L’Alto commissario ha sottolineato che, “come la giuria ha riconosciuto, le prove in questo caso erano chiarissime”. Tuttavia, “ la battaglia per ottenere che casi di forza eccessiva o uccisioni da parte della polizia giungano davanti ai tribunali è tutt’altro che finita”, ha aggiunto rendendo omaggio al coraggio e alla perseveranza della famiglia di George Floyd e di molti altri.
Per l’Alto commissario Bachelet, “l’impunità per i crimini e le violazioni dei diritti umani da parte delle forze dell’ordine deve cessare”, con chiare misure per prevenire ulteriori uccisioni arbitrarie.
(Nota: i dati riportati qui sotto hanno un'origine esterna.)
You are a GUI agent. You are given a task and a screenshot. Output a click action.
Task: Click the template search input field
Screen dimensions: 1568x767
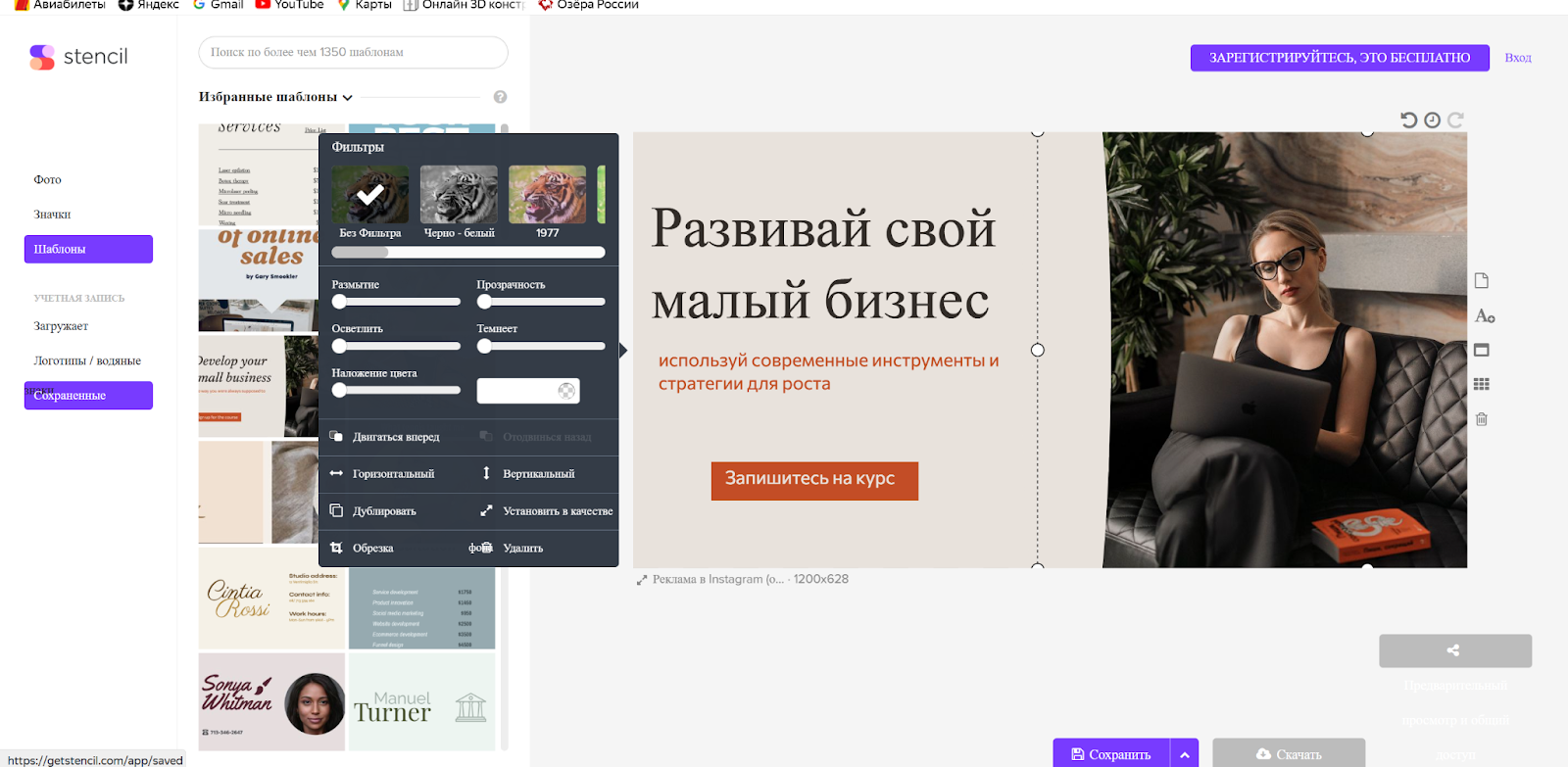[x=353, y=52]
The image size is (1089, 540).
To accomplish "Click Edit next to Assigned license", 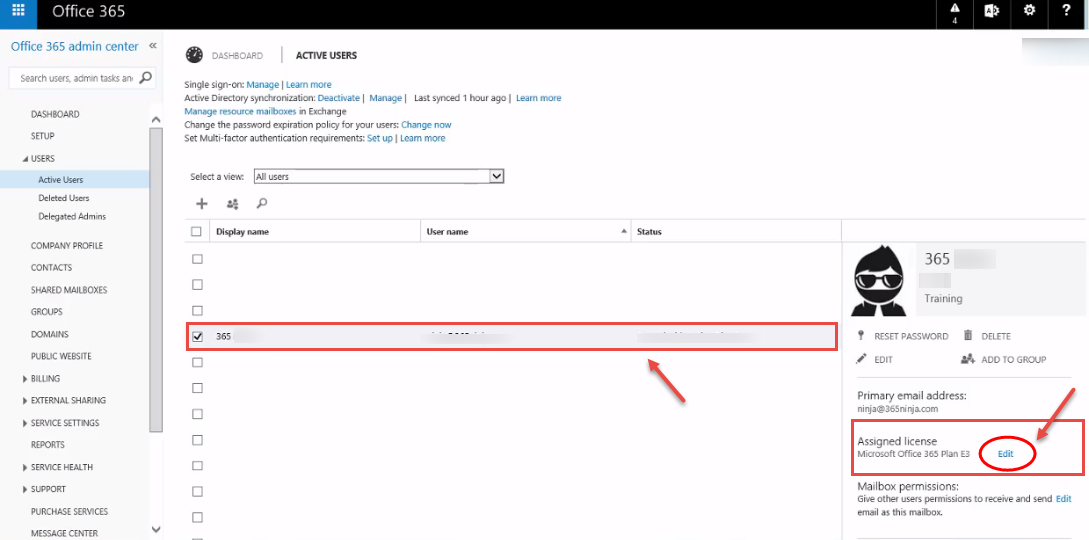I will pos(1006,454).
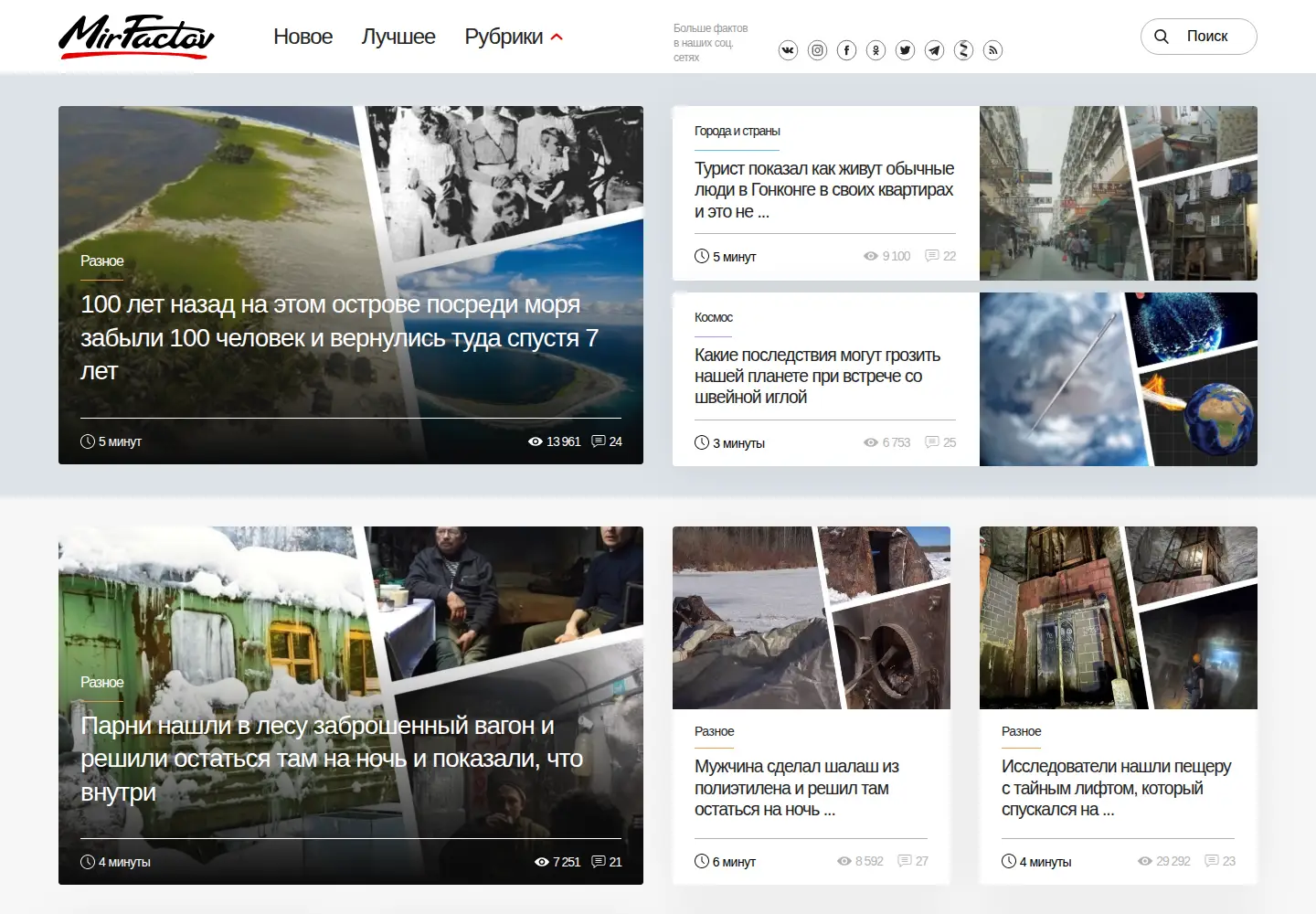The image size is (1316, 914).
Task: Open the Odnoklassniki social icon
Action: coord(876,50)
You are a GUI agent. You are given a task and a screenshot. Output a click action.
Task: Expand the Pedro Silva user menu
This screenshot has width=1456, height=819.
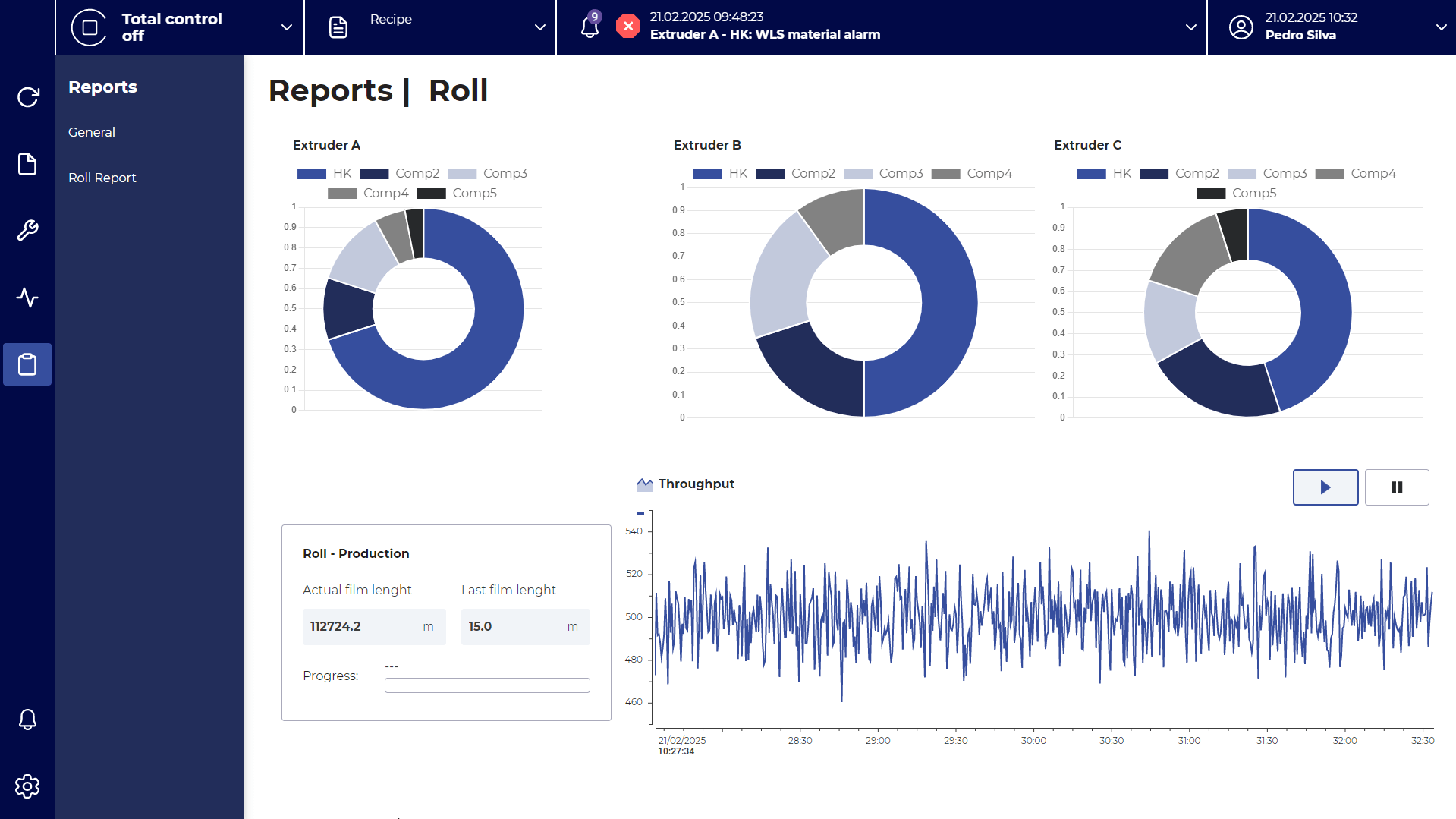(x=1441, y=27)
Gli Stati Uniti stanno attuando passi importanti a tale questo scopo, ma tali “sforzi devono accelerare ed espandersi e non devono essere diluiti quando l’attenzione del pubblico si sposta altrove”, ha ammonito Bachelet, in un comunicato reso noto a Ginevra.
Affinché il verdetto del caso di George Floyd sia un vero “punto di svolta”- ha insistito - “l’eredità radicata delle politiche e dei sistemi discriminatori, comprese le eredità della schiavitù e del commercio transatlantico e l’impatto del colonialismo, deve essere estirpata in modo decisivo al fine di raggiungere la giustizia e l’uguaglianza razziale”.